Georgia traveled to Columbia, South Carolina, earlier this season, but the upcoming road matchup at LSU brings a hostile environment that no one on the team, other than the coaching staff, has experienced.
The Bulldogs haven’t played at Tiger Stadium in 10 years. Head coach Kirby Smart is one of the few who has experienced the stadium, or “Death Valley” as it’s known around college football. Smart played in the 1998 game between the two teams, when Georgia won, 28-27.
But the road trip is important for a few reasons. For one, it’s Georgia’s first against a top-15 team. Second, LSU has already sold out tickets and, according to a report from The Advocate, the campus is expecting one of the largest gameday crowds ever in recent history.
“Incredible atmosphere. They have a great fan base,” Smart said. “It’s one of the loudest places in the country to play.”

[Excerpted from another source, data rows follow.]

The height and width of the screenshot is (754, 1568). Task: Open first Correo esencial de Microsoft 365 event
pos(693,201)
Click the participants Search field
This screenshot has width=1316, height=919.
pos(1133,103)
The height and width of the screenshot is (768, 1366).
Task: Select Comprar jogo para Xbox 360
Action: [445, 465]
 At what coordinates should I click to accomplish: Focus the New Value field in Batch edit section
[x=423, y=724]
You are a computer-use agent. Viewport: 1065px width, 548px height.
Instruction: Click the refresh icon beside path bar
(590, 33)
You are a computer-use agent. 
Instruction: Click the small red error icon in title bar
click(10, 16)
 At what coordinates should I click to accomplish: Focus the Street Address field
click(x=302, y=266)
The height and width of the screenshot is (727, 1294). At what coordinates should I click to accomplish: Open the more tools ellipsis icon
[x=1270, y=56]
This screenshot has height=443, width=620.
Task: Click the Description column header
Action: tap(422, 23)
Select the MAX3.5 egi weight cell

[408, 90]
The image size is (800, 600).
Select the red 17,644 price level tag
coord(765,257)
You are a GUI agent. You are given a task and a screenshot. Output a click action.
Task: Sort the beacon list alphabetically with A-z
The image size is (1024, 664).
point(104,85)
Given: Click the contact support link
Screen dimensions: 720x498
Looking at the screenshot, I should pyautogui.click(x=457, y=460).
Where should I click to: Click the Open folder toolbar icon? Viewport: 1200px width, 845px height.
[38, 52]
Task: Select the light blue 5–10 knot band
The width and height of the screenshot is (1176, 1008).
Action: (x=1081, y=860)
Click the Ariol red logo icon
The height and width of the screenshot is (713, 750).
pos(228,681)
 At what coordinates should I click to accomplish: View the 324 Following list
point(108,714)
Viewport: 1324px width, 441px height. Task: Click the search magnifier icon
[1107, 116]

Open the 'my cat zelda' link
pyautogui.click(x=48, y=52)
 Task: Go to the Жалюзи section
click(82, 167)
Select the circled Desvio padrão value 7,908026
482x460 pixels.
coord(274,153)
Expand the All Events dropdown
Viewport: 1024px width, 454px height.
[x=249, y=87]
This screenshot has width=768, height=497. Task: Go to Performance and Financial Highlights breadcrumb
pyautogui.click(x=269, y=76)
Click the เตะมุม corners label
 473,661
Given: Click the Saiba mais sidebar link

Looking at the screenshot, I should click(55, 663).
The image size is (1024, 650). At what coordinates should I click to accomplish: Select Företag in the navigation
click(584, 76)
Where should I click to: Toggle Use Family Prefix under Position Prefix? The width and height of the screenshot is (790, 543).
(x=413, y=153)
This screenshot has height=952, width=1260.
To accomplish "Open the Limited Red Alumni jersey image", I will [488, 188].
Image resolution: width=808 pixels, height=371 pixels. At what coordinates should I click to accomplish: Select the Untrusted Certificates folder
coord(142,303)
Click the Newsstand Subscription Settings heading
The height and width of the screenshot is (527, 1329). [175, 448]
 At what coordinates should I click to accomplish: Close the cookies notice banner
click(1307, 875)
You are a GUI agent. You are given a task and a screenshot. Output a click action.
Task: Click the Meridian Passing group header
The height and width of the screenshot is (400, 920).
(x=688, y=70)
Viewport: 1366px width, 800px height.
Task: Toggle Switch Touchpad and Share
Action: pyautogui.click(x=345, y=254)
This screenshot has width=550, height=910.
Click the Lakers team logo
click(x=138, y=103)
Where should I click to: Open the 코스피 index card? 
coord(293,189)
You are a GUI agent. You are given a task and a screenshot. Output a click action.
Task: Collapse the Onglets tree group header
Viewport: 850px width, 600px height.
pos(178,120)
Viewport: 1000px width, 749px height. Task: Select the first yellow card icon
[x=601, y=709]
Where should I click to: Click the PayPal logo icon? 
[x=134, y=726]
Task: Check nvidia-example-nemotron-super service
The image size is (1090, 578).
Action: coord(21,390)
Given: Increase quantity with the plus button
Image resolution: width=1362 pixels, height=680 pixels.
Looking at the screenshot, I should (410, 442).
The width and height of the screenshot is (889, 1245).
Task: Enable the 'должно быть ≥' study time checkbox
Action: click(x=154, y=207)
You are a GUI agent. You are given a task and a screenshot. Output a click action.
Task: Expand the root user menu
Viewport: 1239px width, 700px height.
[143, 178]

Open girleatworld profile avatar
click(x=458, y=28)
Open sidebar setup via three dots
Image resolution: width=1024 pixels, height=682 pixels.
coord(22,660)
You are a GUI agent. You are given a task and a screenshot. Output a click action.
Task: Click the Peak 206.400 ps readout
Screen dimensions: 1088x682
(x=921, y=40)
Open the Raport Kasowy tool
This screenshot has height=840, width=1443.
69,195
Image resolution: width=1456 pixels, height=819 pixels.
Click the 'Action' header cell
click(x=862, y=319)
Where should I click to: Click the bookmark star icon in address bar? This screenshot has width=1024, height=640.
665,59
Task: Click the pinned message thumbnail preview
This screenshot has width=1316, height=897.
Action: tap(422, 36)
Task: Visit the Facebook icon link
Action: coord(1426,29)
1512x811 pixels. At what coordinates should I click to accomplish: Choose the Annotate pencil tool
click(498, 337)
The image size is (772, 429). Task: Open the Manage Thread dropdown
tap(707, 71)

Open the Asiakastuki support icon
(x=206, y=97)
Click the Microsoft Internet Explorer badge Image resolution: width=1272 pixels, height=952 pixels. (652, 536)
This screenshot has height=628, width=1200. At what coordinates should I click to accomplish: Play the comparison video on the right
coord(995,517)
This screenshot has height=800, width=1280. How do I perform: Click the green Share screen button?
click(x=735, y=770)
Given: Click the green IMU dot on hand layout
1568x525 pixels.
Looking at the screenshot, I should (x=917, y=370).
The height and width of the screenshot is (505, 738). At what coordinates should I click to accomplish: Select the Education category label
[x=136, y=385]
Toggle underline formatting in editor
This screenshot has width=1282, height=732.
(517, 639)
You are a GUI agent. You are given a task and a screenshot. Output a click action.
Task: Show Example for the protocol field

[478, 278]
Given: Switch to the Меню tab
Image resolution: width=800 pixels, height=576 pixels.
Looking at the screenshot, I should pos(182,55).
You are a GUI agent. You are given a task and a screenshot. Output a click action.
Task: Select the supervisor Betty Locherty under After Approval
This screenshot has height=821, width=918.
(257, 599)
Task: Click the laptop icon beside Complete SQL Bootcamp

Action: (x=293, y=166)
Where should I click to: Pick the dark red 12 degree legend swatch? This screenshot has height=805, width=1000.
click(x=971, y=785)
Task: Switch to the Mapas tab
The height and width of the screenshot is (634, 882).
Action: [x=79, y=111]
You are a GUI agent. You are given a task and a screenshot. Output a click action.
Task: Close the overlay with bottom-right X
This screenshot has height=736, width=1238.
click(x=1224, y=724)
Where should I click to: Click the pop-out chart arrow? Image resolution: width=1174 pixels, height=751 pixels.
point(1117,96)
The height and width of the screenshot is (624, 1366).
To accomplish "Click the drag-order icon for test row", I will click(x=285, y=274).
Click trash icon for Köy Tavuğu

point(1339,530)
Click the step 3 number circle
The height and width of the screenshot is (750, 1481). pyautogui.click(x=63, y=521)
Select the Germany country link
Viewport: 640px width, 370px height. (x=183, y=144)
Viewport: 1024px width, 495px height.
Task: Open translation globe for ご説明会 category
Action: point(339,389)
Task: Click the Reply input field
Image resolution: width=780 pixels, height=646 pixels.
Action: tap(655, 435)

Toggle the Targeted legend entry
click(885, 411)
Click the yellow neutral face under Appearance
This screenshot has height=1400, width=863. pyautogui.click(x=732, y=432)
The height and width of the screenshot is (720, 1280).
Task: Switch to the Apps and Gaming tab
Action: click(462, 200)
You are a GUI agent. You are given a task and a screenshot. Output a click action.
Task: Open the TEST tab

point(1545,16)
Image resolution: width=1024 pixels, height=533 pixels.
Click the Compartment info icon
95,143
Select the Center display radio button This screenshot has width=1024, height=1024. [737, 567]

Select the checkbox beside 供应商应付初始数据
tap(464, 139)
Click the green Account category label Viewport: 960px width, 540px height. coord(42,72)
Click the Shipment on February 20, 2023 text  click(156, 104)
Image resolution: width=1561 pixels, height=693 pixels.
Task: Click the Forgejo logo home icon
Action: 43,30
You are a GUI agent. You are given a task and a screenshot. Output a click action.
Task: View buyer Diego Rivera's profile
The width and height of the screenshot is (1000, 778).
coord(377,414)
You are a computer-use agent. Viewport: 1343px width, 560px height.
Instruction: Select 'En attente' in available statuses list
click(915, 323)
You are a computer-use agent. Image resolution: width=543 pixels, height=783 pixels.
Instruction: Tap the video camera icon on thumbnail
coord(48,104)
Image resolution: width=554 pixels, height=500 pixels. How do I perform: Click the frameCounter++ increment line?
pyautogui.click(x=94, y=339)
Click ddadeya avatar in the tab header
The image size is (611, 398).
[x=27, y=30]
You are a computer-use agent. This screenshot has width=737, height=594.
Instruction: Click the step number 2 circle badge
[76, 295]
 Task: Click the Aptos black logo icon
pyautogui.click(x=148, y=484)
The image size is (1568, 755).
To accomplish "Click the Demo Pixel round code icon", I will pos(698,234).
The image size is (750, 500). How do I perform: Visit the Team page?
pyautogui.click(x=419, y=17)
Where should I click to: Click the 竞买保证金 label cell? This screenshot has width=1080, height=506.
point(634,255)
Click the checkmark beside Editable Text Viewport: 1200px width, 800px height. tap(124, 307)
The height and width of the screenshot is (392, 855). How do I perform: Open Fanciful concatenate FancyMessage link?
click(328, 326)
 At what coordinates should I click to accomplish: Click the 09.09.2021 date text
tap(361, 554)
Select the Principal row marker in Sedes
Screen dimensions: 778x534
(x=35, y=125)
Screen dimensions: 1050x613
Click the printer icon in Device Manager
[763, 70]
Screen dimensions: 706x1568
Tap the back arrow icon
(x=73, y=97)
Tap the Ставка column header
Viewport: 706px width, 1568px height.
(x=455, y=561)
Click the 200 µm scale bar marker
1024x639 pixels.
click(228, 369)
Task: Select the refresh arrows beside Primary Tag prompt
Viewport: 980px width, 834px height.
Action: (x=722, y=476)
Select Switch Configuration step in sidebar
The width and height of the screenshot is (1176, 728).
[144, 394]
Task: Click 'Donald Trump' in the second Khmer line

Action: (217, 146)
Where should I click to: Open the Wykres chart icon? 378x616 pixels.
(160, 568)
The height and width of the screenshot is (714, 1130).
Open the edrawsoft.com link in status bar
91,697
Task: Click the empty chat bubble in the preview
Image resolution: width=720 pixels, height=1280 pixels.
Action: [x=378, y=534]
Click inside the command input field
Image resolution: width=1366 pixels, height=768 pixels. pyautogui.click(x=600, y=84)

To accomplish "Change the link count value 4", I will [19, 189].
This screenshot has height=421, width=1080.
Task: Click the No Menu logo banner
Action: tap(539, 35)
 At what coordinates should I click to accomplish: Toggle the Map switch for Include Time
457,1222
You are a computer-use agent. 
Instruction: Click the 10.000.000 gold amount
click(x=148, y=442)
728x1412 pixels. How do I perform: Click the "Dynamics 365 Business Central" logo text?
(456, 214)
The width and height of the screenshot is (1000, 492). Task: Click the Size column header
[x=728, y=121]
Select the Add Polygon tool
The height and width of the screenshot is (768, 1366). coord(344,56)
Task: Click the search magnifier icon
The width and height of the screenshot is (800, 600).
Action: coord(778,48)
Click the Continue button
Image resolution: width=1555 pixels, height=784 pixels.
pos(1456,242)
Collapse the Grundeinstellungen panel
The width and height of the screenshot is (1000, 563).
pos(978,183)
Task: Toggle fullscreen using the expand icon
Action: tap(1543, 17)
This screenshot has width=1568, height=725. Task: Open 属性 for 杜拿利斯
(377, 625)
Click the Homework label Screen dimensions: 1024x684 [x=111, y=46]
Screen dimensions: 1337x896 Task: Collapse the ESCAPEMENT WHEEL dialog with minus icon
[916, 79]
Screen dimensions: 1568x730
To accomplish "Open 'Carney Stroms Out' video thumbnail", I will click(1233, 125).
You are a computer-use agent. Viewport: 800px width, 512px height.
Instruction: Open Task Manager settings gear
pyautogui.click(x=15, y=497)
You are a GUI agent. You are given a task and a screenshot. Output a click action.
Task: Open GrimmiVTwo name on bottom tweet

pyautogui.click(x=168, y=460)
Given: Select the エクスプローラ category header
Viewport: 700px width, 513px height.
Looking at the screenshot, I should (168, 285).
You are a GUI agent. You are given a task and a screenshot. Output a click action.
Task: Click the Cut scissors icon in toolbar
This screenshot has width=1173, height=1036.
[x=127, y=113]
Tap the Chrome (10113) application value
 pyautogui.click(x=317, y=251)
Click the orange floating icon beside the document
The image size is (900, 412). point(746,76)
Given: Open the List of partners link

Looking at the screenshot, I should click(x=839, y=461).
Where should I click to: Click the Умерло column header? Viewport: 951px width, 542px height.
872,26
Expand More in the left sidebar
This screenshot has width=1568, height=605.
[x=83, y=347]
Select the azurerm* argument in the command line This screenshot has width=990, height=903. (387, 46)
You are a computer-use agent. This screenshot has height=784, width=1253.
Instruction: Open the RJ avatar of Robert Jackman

In road environments like this, Georgia and its coaching staff are focused on staying composed in high-pressure situations. Junior tight end Isaac Nauta said the team has used artificial crowd noise, and on Oct. 9 the team played Garth Brooks’ “Callin’ Baton Rouge,” a song that is frequently played at Tiger Stadium.
I’m excited to see how guys react, respond to the pressure and respond to this big stage of play.
-Natrez Patrick, senior linebacker
Nauta said the best way to deal with a situation like this is through preparation.
“Stay composed, you can’t let the crowd get to you in those moments,” Nauta said. “You’ve got to stay on top of your assignments and know what you’ve got to do throughout the week of preparation to make sure that if you can’t hear, you still know how to communicate.”
While preparation is the focus for many, some are looking forward to seeing how players respond to the adversity a tough road environment like this could bring.
As a senior, Natrez Patrick has seen many tough venues. He’s never been to LSU, but he said he is ready for the opportunity, hoping his fellow teammates are as well.
“I feed off pressure,” Patrick said. “I can’t wait. I’m excited to see how guys react, respond to the pressure and respond to this big stage of play. I can’t wait.”
Smart looks at the situation a little differently. He’s seen LSU’s environment as a Georgia player in college, but also as a coach, since he was on Nick Saban’s staff in 2004.
To him, each road environment in the SEC presents its own challenge.
“At the end of the day, loud is loud,” Smart said. “You cannot hear anything in that stadium. You can’t hear anything in a lot of SEC stadiums. We’ve got to go out and execute … We can’t let it be a distraction for us.”